I would tell. I do not subscribe to the philosophy that cheaters should be protected. I also think it’s a load to say that you would be “involving yourself.” She already involved you.
I have a feeling if the genders were reversed some of the answers would be different.
Generally, IME and from what I’ve read/heard, the cheatee will promptly and loudly dump the truthful friend and defend the louse, no matter what genders are involved. Of course, two years from now, the cheatee might return to the dumped friend and say “you were right.” Are you a gambler?
If you don’t tell, then in two years, the cheatee, in the throes of divorce, will say “you knew and you didn’t tell me?”
So lose your friend now, or lose your friend later. Your choice.
But either way, do keep us informed as events occur!
Speak now or forever hold your peace. I say speak. Everyone has a right to make improtant decisions with all the pertinent information in hand.
“I don’t wish to interfere, and I’m not sure what your relationship status was at the time (you did say they broke up a lot) but I want you to know that X, Y, and Z happened. I won’t repeat this to anyone else, but I felt I should tell you before you commit in case it’s improtant to you.”
A friend of mine got engaged while in the Navy, & his fiancee was living with his mom for a while while he was at sea, & apparently hit on another friend of ours. I’m not sure how much got back to friend in the Navy. But that relationship went back & forth for years. They didn’t get married, then they later flirted with getting back together, then he moved across the country…
The friend she hit on seems to have fallen out with Navy guy–maybe for other reasons.
I think you may as well tell him. A friendship ‘protected’ this way can fail eventually for other reasons. And he may forgive you for telling him sooner than for not telling him.
Well, sure, if you assume that the friendship is going to be destroyed anyway, may as well get some comic value from the mess. But I think it’s better to tell him more privately–but away from weapons.
1987: Party at a friend’s place – I need some smokes, so I say I’m walking up to the store. Friend’s girlfriend comes with me, and halfway there tackles me to the ground and starts making out with me. I go along for a few seconds, then tell her “No, you’re off-limits”.

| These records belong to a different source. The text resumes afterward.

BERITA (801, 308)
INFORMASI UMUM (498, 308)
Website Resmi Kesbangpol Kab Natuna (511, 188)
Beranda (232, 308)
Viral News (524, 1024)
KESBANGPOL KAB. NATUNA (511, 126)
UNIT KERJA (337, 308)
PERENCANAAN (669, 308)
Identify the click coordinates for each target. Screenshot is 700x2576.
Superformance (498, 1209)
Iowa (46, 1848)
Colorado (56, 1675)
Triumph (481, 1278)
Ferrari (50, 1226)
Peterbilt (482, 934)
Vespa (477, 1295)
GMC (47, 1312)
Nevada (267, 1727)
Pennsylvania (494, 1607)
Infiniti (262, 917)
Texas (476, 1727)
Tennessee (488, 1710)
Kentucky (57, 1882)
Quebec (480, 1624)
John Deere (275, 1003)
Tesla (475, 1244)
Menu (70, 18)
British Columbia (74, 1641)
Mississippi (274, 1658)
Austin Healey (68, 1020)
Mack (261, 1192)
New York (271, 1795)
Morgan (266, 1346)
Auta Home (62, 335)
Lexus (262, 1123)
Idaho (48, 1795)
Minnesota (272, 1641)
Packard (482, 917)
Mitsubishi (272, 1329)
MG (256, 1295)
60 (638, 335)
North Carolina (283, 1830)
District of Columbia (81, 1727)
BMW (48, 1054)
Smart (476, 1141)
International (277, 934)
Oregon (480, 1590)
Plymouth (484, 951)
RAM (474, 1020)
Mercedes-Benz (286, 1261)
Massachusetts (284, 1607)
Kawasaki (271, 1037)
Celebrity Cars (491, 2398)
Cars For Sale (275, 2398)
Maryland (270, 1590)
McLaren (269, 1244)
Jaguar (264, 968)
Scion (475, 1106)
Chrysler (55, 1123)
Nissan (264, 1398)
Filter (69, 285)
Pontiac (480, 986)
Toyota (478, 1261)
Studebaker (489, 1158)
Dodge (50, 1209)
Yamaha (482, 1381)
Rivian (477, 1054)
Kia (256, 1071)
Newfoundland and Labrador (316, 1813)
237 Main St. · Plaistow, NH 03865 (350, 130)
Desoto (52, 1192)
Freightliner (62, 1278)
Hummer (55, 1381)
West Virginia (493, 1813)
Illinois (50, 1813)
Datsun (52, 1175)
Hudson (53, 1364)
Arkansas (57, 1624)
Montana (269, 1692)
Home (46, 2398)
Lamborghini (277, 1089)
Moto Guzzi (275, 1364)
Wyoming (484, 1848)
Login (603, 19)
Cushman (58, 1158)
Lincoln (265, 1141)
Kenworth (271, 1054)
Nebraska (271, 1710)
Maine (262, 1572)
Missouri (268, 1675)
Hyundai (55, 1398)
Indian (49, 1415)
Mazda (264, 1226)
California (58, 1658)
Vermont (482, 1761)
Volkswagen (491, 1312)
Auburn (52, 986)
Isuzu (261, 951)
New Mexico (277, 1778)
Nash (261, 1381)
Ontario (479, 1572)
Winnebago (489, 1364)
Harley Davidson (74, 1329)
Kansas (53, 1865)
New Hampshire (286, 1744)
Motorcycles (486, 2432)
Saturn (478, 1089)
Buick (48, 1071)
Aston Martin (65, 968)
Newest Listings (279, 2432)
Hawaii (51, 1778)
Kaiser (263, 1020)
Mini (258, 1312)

Friend must’ve known she wasn’t the most faithful one in the world, because when we get back he asks me if anything happened. I lied.
1992: Out at a bar, I run into girlfriend again. She makes another move, and I asked if she was still with friend. She was, so I said “no” again. She moved on to some other guy and spent the evening with her tongue down his throat.
Maybe five years ago: After not seeing him since the early 90’s, I run into friend. After reminiscing for a bit, I come clean about that girl he had dated all those years before and how much of a tramp she was…how she was constantly making moves on me…how I saw her cheating on him with other guys…
Needless to say, trampy teenage girlfriend was now his wife. Oops.
“Yep, I knew she did all that, but she’s worth it both then & now.”
OR “Damn I wish youda said something then. I haven’t been able to afford the divorce I’ve wanted since a month after the wedding.”
OR “I KEEELL you!!11!”
ETA: my reaction to the OP: Tell your friend now. All the facts as simply as you can. And accept what happens. Darn few secrets stay secret for long. And even fewer when at least one of the parties is a flake or a drama queen (of either gender).